Other forms of RAID are less prone to failure, as really the whole point of the other forms of RAID is to add redundancy.  So if a drive fails, no data is lost.  Some forms of RAID can handle multiple drive failures before any data is lost.



Evo85 said:


> RAID set ups can decrease Read/Write/Access times dramatically. True?



Yes, RAID setups can do this.  RAID0 is the common setup used for speed, though the other setups can also improve speed while some can actually decrease it.


----------



## CrAsHnBuRnXp (Jul 6, 2009)

Read this guide I made. See if it can help you out. 

http://forums.techpowerup.com/showthread.php?t=43572&highlight=raid+arrays+explained

I still vote for sticky for that thing.


----------



## Kursah (Jul 6, 2009)

I had 2xWD400 40GB drives in Raid0 and then went to 2xWD6400AAKS drives in Raid0, my thread is somewhere in this section, the bench results were pretty nice, but real-world results didn't change much and some games had much worse loading times. I went back to a no-raid setup, I might try it again with SSD's, but for me it didn't make enough difference to warrant running after trying it out for a few months and making comparisons to a single 6400AAKS, I decided for my uses, no raid was the best route and safest to boot. Doesn't mean you shouldn't try it...it's definately interesting, and not having to load drivers during installing vista (at least in my application) was nice.


----------



## Homeless (Jul 6, 2009)

Kursah said:


> I had 2xWD400 40GB drives in Raid0 and then went to 2xWD6400AAKS drives in Raid0, my thread is somewhere in this section, the bench results were pretty nice, but real-world results didn't change much and some games had much worse loading times. I went back to a no-raid setup, I might try it again with SSD's, but for me it didn't make enough difference to warrant running after trying it out for a few months and making comparisons to a single 6400AAKS, I decided for my uses, no raid was the best route and safest to boot. Doesn't mean you shouldn't try it...it's definately interesting, and not having to load drivers during installing vista (at least in my application) was nice.

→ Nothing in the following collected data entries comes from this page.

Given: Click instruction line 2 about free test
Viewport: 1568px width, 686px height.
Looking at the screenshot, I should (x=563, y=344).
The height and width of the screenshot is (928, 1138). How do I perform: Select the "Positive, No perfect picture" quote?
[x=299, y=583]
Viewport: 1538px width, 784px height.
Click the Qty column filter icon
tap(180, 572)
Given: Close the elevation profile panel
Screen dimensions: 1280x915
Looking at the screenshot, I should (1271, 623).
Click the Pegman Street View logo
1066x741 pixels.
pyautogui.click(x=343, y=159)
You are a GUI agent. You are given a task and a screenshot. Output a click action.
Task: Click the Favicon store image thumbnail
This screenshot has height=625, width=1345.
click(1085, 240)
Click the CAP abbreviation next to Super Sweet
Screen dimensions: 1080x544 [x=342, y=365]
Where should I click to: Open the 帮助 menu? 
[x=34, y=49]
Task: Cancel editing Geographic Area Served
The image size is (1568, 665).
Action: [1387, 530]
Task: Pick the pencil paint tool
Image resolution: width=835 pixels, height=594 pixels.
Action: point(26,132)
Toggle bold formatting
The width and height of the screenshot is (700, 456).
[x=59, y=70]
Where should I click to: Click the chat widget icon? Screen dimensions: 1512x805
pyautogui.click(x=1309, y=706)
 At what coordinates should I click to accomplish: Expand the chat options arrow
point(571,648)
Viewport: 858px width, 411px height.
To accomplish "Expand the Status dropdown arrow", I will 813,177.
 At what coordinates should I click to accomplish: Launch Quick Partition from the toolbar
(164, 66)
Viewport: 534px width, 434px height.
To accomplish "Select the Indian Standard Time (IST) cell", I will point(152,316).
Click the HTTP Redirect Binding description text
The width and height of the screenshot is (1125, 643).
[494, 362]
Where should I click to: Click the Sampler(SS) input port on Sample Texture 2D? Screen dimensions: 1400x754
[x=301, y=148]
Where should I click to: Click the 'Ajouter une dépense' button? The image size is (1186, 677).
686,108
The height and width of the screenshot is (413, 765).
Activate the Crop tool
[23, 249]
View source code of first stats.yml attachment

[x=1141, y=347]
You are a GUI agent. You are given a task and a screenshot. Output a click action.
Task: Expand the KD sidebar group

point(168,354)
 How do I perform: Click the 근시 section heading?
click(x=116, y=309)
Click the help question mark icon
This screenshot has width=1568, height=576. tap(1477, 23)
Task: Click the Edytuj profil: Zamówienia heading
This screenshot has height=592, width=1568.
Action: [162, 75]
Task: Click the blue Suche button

I find that raid controllers play a part in determining the speed here.  If you are using a software raid like the Intel ICHxxR controller, my personal experience with them is that they will load windows slower than a single drive, but once windows is fully loaded everything is faster.  With a native hardware raid, it feels like everything is gliding along all the time.


----------



## Homeless (Jul 6, 2009)

Evo85 said:


> Know up front I have never set up a RAID before. Never really found it to be needed for me. But, I am toying with the idea and want to gets some things cleared up before I do.
> 
> First, from what I understand RAID drives should be exact matches. Same Manufacturer, Capacity, and speeds. True?
> 
> ...



The only insight I can add here that already hasn't been said by newtekie is that make sure your system is 100% stable.  It may just be bad luck on my part, but if my system wasn't absolutely 100% stable, my raid would die somewhere along the way (ICH10R controller).  After running 3.5ghz on my chip for a few months, my raid0 magically died one day and I have no idea why.  I ran it through prime/occt/linpack and found that after some long period of time it was unstable.  I got my system 100% stable and haven't had problems since.


----------



## Davidelmo (Jul 9, 2009)

I'm using RAID0 on my ex58 ud5 motherboard.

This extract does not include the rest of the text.